The disaggregated power rack enables scalability and flexibility in a time where innovation and time to market is of paramount importance.  In an effort to move fast and shift the industry to HVDC power distribution, it’s critical to foster a healthy ecosystem and partnerships to drive commonality. This is why we are excited to announce our upcoming contribution of this architectural specification to the OCP community in collaboration with Meta.

 

 

Updated Oct 11, 2024
Version 1.0

5 Comments

  • DavidYu_Eaton's avatar
    DavidYu_Eaton
    Copper Contributor

    Hi Jason,

    This is David from Eaton. Really interesting topic about high rating AI power supply. One question on power conversion in server racks. With 400Vdc/800Vdc voltage feed the server rack, where is the 400V/800Vdc-to-48Vdc power supply unit assembled? Is it assembled in a power shelf like before, or assembled in a new stack/shelf to feed the server module, or assembled in a server module as an on-board power supply unit? Thanks

  • tiffanyhongkong's avatar
    tiffanyhongkong
    Copper Contributor

    I'm writing to you as a postdoctoral researcher with a keen interest in your work on disaggregated power racks for AI. Attending the OCP presentation by Microsoft and Meta this year truly opened my eyes to the potential of 400Vdc architecture.

     

    My research explores the critical link between power delivery and AI accelerator performance, and your advancements in this area could significantly impact my findings.
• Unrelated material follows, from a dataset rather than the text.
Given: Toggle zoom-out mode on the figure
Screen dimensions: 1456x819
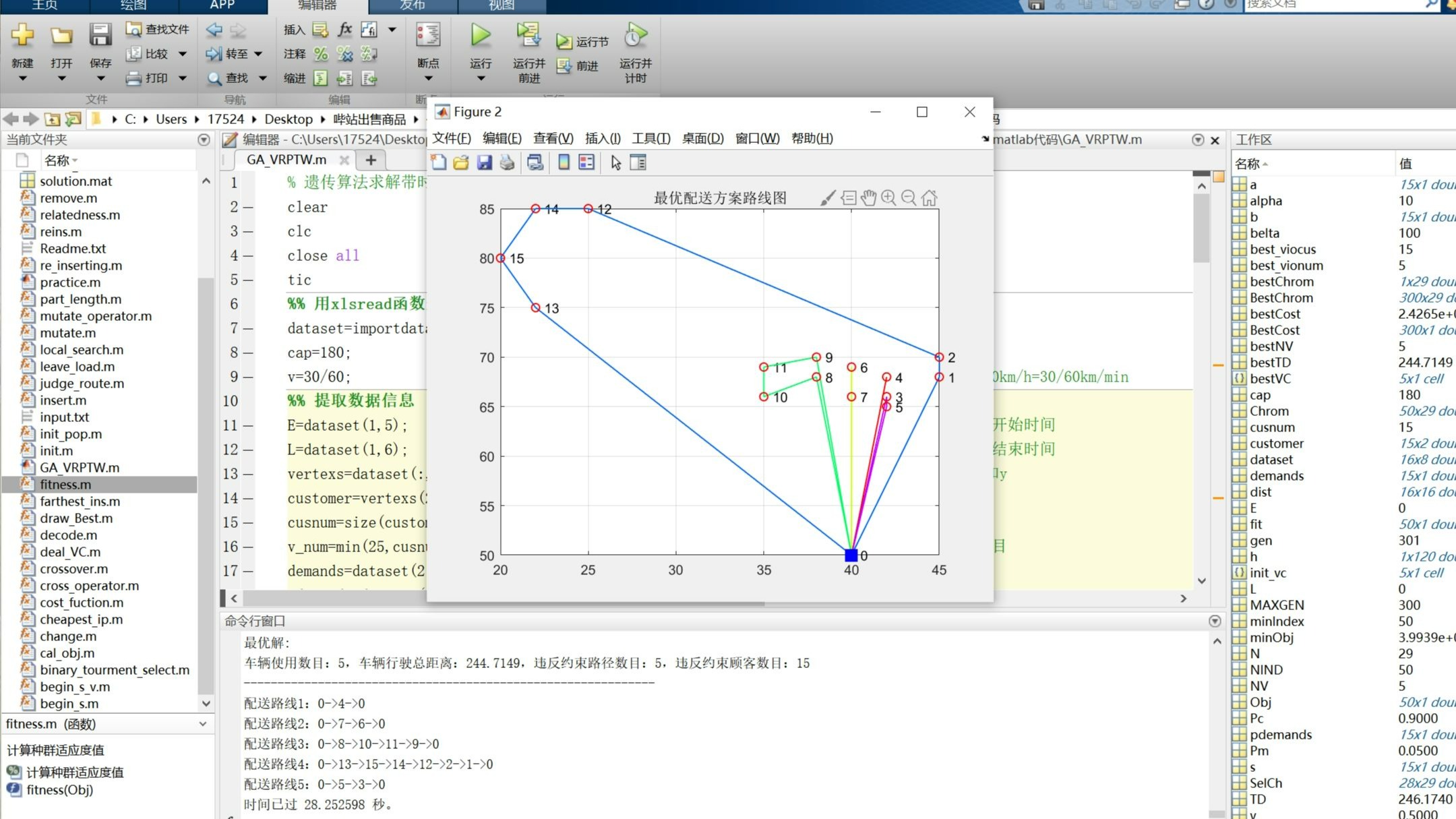Looking at the screenshot, I should click(909, 198).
I'm eager to learn more about the anticipated launch date of the Mt. Diablo power rack and the underlying chip technology driving its development ( e.g., Blackwell GB200? )

     

    Could you provide any materials or direct me to relevant resources to further my understanding on this topic? This information would be invaluable to my research.

  • mikec's avatar
    mikec
    Copper Contributor

    Jason - very interesting and I will watch your OCP presentation. Couple of questions:

    1. If the spec is not yet out I would assume we would start seeing these racks in mid 2026. Is that right?
    2. Can you provide a rough timeline on power per rack? For example I think in 2025 there is ORv3 HP at 155W. So in 2026 ?, 2027?, 2028?
    3. In what year do we get to 1MW per rack?
    4. Just doing basic math using NVIDIA NVL72, can I assume 35% more accelerators per rack is going from 72 to 96 accelerators or is that too simple and I should I think about this differently?
  • toddkazmirski's avatar
    toddkazmirski
    Copper Contributor

    Hi Jason,

    I enjoyed your presentation at the OCP 2024 Summit. I'm interested in some of the topology details of the +/-400Vdc system. Will you be publishing any additional information? 

    • JasonAdrian's avatar
      JasonAdrian
      Copper Contributor

      Yes - we are planning a Mt Diablo specification release to OCP in the coming months, which will have a lot more details and specifics.